*** SOURCE MATERIAL ***

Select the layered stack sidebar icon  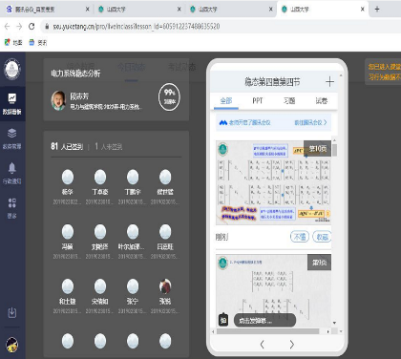(12, 138)
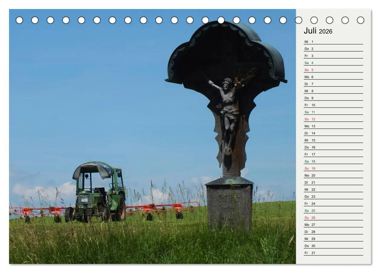Click the Mi 15 date line
Viewport: 380px width, 273px height.
tap(333, 140)
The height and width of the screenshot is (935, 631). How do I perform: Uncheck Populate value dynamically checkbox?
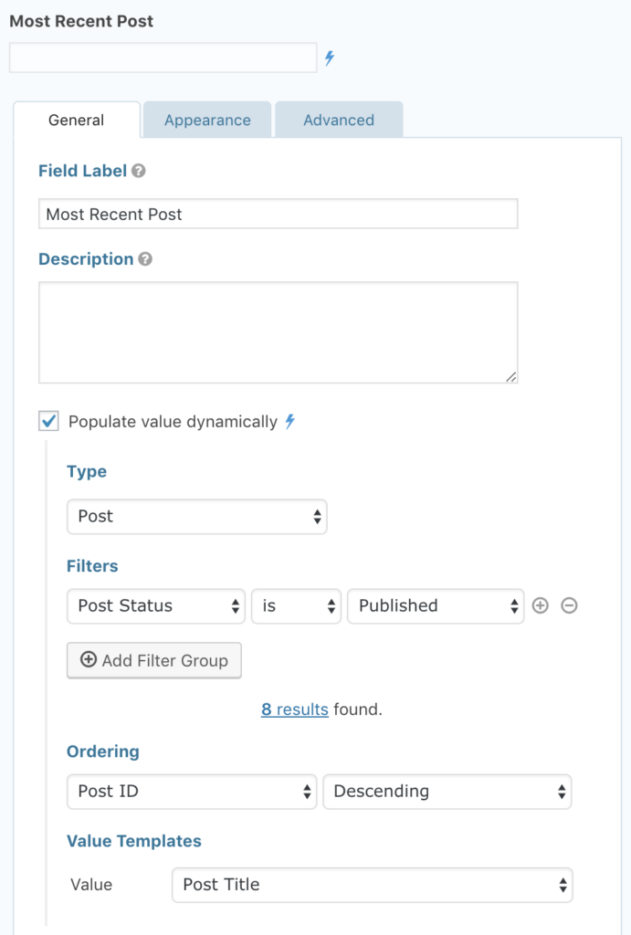(x=49, y=422)
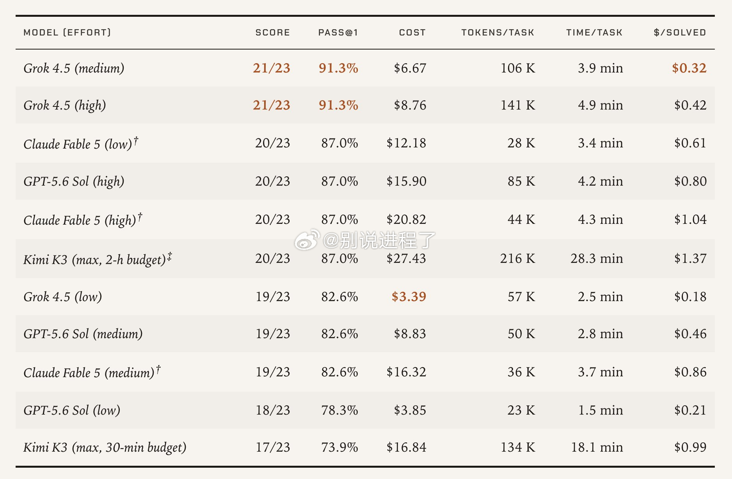Click the $/SOLVED column header
732x479 pixels.
(x=680, y=32)
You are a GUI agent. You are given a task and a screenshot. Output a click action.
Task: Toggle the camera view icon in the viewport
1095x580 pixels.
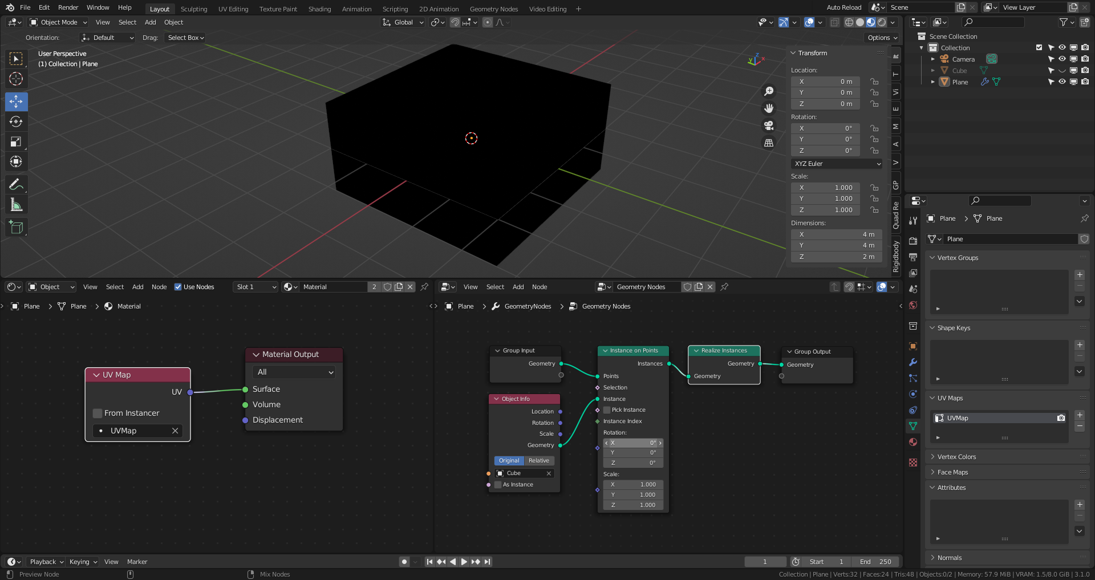pyautogui.click(x=769, y=125)
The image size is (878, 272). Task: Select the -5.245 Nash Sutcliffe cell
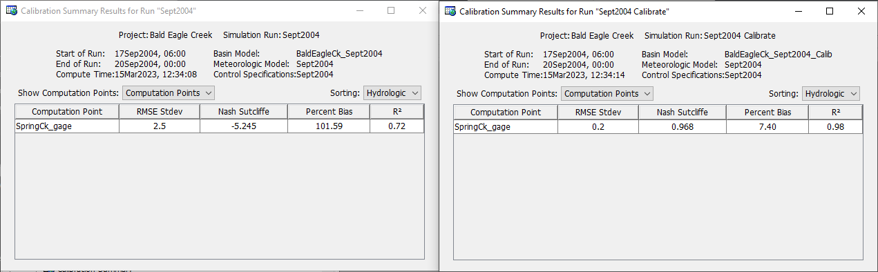click(x=244, y=126)
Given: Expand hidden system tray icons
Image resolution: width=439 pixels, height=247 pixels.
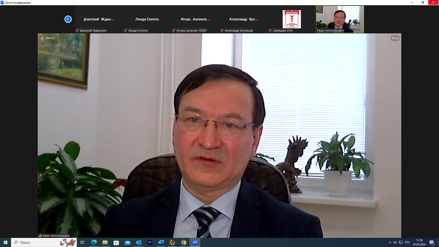Looking at the screenshot, I should pyautogui.click(x=390, y=242).
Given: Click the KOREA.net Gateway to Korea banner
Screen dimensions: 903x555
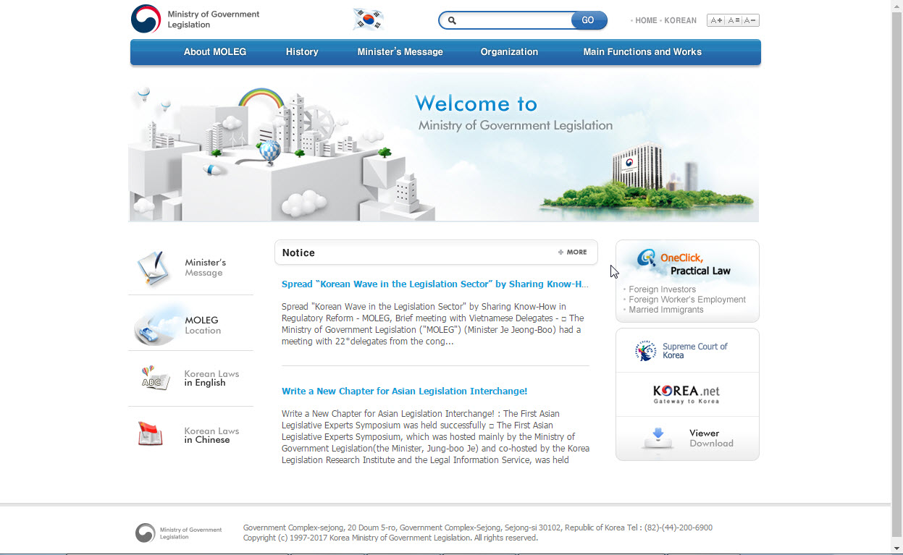Looking at the screenshot, I should point(686,394).
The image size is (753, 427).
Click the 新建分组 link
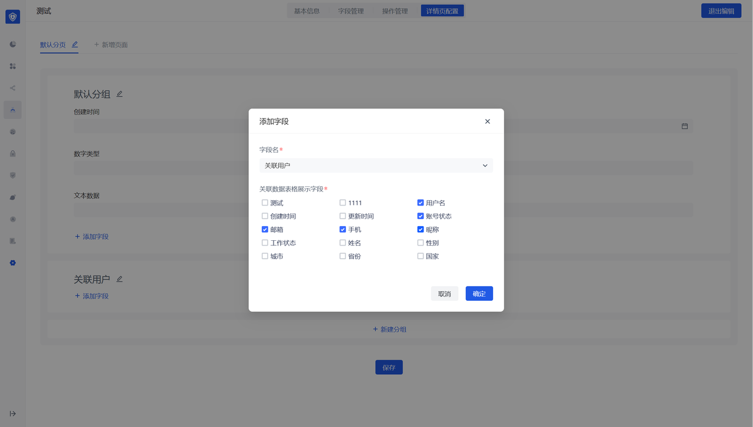[389, 330]
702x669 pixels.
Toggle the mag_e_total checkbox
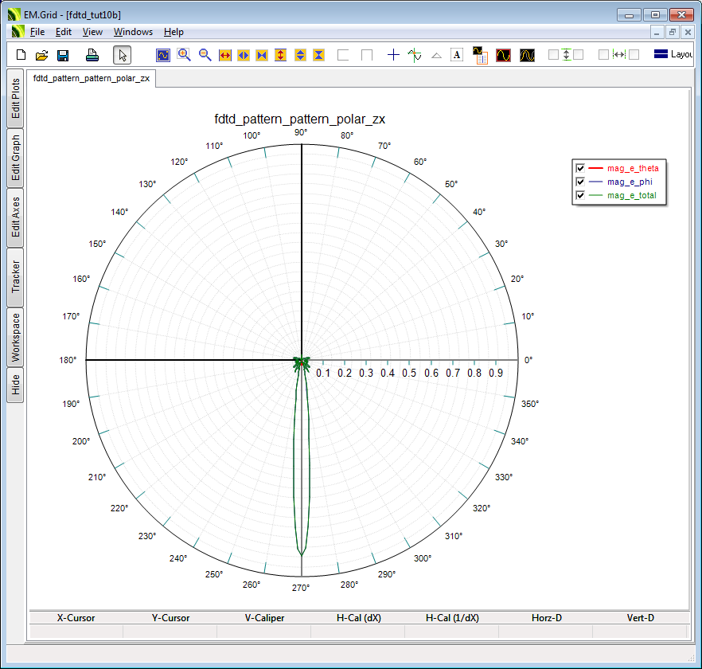click(x=580, y=195)
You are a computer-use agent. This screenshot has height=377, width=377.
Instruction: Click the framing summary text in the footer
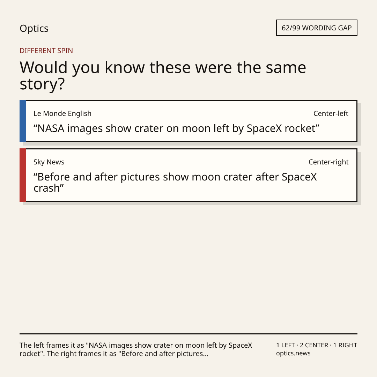click(x=136, y=349)
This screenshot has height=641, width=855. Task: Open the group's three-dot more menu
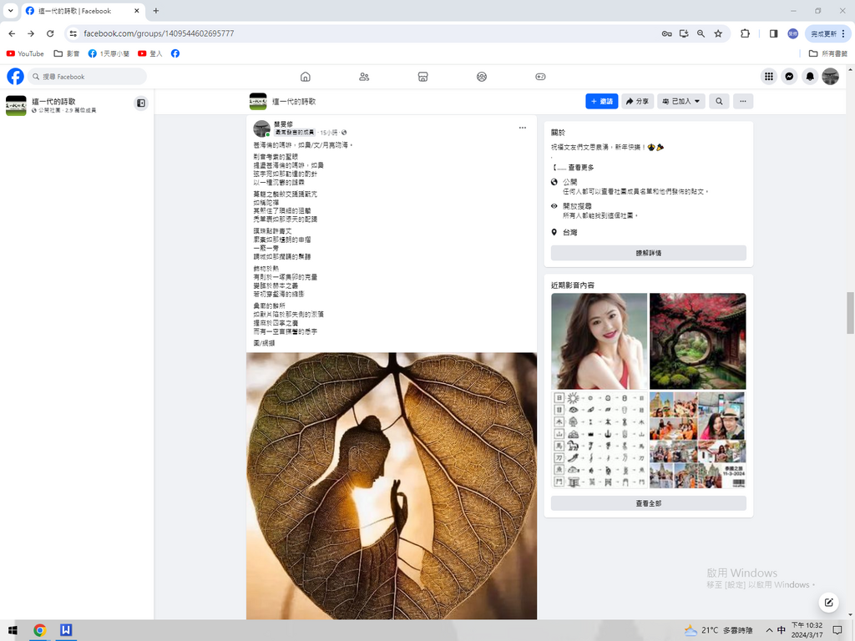742,101
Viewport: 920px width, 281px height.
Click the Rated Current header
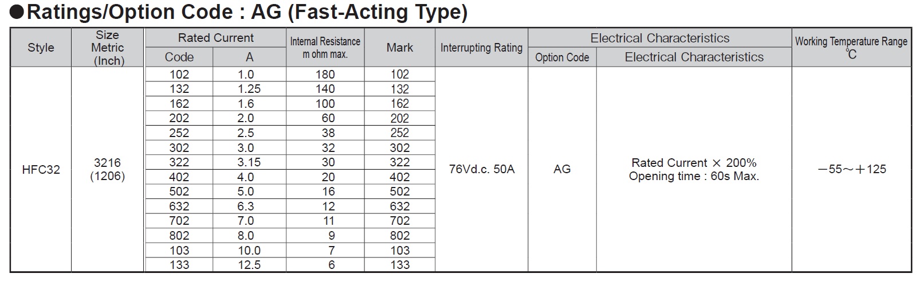click(215, 38)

*** End of SOURCE MATERIAL ***

Count every line above that includes the string "agent", and answer with the count only.

2